Eh ! quels droits avez-vous à ma générosité ? Ce pays, c’était le mien ; ensemble nous l’avions conquis, ensemble nous devions vivre sous ses lois tutélaires, et vous me dites aujourd’hui : « Allez-vous-en, retournez en Hollande ! » Etes-vous donc aussi une conférence, messieurs ? Elle, quand elle nous dépouille, quand elle nous outrage, elle veut que nous criions merci, et vous, quand vous me sacrifiez, là sous le couteau, vous exigez que la victime fasse entendre des accents de reconnaissance !

De l’intérêt personnel ? Mais c’est vous qui voulez vivre, c’est vous qui nous sacrifiez ! Nous ne demandons rien, nous sommes contents de ce que nous avons.
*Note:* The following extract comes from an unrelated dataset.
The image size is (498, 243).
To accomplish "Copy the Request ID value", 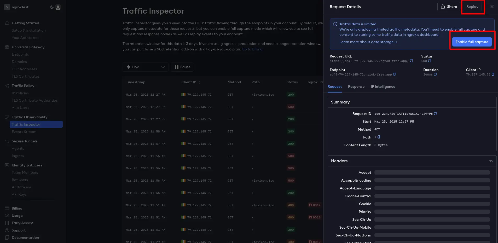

Et qu’ai-je besoin d’être généreux ? Encore, un mot et vous n’êtes plus rien pour moi ! La Hollande, c’est ma patrie ! Et non, la Hollande m’est aussi fermée ; à moi fermée ! Pardonnez à ma douleur, pardonnez à un malheureux qui plaide pour tant d’autres malheureux !... Ai-je trop dit ? C’est que je songeais à moi ! Mes propres souffrances sont aussi de quelques poids à mes yeux. Pardonnez-moi ! Non, je ne vous ai pas maudits ; non, je ne veux pas que la misère de tant de familles, que le sang de tant de victimes pèsent éternellement sur vos têtes : loin de là. Ici parmi vous, heureux et estimé, ou malheureux, refoulé sur la terre étrangère, errant demain comme j’errais hier, je dirai : « Dieu bénisse la Belgique ! Et ce roi, honnête homme, dans les destinées duquel il semble être de voir se flétrir tout ce qu’il touche d’un main caressante, je dirai encore : Que lui aussi soit béni ! »… Adieu.